Detailed Description
The technical solutions in the embodiments of the present invention will be clearly and completely described below with reference to the drawings in the embodiments of the present invention, and it is obvious that the described embodiments are only a part of the embodiments of the present invention, and not all of the embodiments. All other embodiments, which can be derived by a person skilled in the art from the embodiments given herein without inventive step, are within the scope of the present invention.
It should be noted that all the directional indicators (such as up, down, left, right, front, and rear … …) in the embodiment of the present invention are only used to explain the relative position relationship between the components, the movement situation, etc. in a specific posture (as shown in the drawing), and if the specific posture is changed, the directional indicator is changed accordingly.
In addition, the descriptions related to "first", "second", etc. in the present invention are only for descriptive purposes and are not to be construed as indicating or implying relative importance or implicitly indicating the number of technical features indicated. Thus, a feature defined as "first" or "second" may explicitly or implicitly include at least one such feature. In the description of the present invention, "a plurality" means at least two, e.g., two, three, etc., unless explicitly specifically defined otherwise.
In the present invention, unless otherwise expressly specified or limited, the terms "connected," "secured," and the like are to be construed broadly, e.g., "secured" may be fixedly connected, releasably connected, or integral; "connected" may be mechanically or electrically connected. The specific meanings of the above terms in the present invention can be understood by those skilled in the art according to specific situations.

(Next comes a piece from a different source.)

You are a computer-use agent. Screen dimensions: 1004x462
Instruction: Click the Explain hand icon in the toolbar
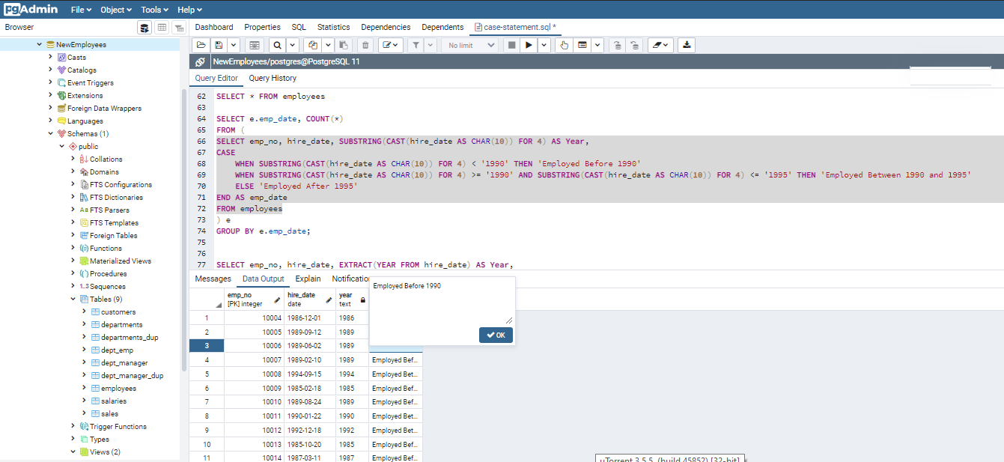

In addition, the technical solutions in the embodiments of the present invention may be combined with each other, but it must be based on the realization of those skilled in the art, and when the technical solutions are contradictory or cannot be realized, such a combination of technical solutions should not be considered to exist, and is not within the scope of the claimed invention.
The following further introduces specific embodiments, technical difficulties and inventions of the present invention with reference to the design examples.
With reference to fig. 1 to 8, a method for designing a structure of a cubic star zero momentum attitude control system includes the following steps:
the cubic star zero momentum attitude control system framework comprises a main framework 1, a middle support 2, a three-axis momentum wheel mounting support 9, an oblique momentum wheel mounting support 11, a star sensor mounting support 13 and an attitude control computer mounting support 23.
Further, with reference to fig. 2 to 4, the main frame 1 includes four layers of frames and four upright posts 4, the four layers of frames are arranged in parallel from top to bottom, each frame is fixedly connected with the four upright posts 4, and the four layers of frames are a first square frame 5, a second U-shaped frame 6, a third square frame 7 and a fourth square frame 8 from top to bottom; the middle bracket 2 is positioned in the middle of the main frame 1; the three-axis momentum wheel mounting bracket 9 is mounted between the first square frame 5 and the second U-shaped frame 6 of the four-layer frame; the oblique momentum wheel mounting bracket 11 is arranged between the second U-shaped frame 6 and the third square frame 7; one end of the star sensor mounting bracket 13 is fixed on the first square frame 5 and the second U-shaped frame 6, and the other end is fixedly connected with the middle bracket 2; the attitude control computer mounting bracket 23 is positioned between the third frame 7 and the fourth frame 8 of the four-layer frame; the volume of the main frame is 0.8U cube star standard model.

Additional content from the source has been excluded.